Menggenjot Ekspor dan Mengendalikan Impor, Mungkinkah?

Loading

Oleh: Fauzi Aziz

ilustrasi

ilustrasi

KALAU dilihat kinerja PDB tahun lalu, ekspor dan impor menghasilkan neraca perdagangan negatif. Apakah hingga akhir 2014 bisa kita ubah menjadi surplus? Banyak faktor yang harus diperhitungkan. Ada dua hal yang pokok dan menarik untuk ditimbang. Pertama, ekspor Indonesia terhadap PDB perannya moderat saja, yakni hanya 24,26% tahun 2012, dengan pertumbuhan 2,01%.

Pasar internasional belum bisa diharapkan dapat segera bangkit karena pertumbuhan ekonomi di AS dan Eropa serta di belahan dunia lain belum pulih benar. China sebagai eksportir terbesar di dunia juga harus melakukan koreksi akibat situasi itu dan balik menggiatkan pasar dalam negerinya.

Bagian Data =

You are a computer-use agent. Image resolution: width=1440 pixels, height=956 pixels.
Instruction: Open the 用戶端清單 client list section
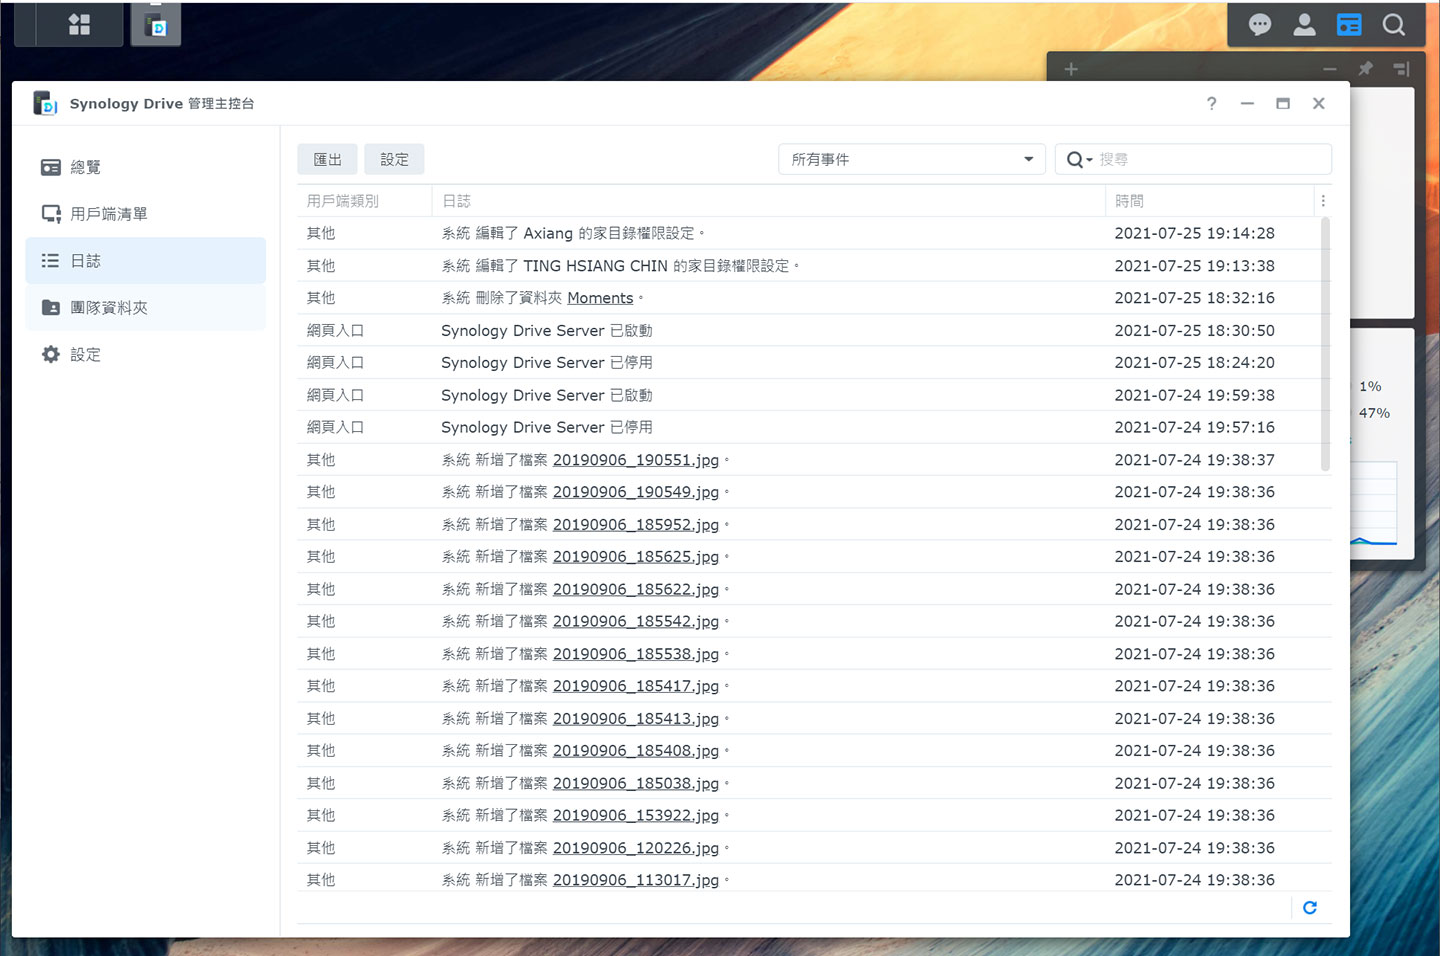click(x=108, y=214)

Soal Latihan 1 = Sesuai atau tidakkah tiap pernyataan ini dengan artikel tentang ekspor dan impor? Jawab ya atau tidak, lalu kutip persis kata-kata artikel yang menentukan. (a) Pada tahun 2012, peran ekspor Indonesia terhadap PDB sebesar 24,26%. (b) Tahun lalu, neraca perdagangan dari ekspor dan impor tercatat surplus. (c) China disebut sebagai eksportir terbesar di dunia.
Soal Latihan 2 = Salin kata demi kata bagian artikel tentang ekspor dan impor di antara "Pasar internasional belum" dan "pasar dalam negerinya.", termasuk kedua bagian itu.
Jawab hanya dengan berpegang pada artikel itu.

Jawaban Benar 1 =
(a) Ya: "yakni hanya 24,26% tahun 2012".
(b) Tidak: "ekspor dan impor menghasilkan neraca perdagangan negatif".
(c) Ya: "China sebagai eksportir terbesar di dunia".

Jawaban Benar 2 =
Pasar internasional belum bisa diharapkan dapat segera bangkit karena pertumbuhan ekonomi di AS dan Eropa serta di belahan dunia lain belum pulih benar. China sebagai eksportir terbesar di dunia juga harus melakukan koreksi akibat situasi itu dan balik menggiatkan pasar dalam negerinya.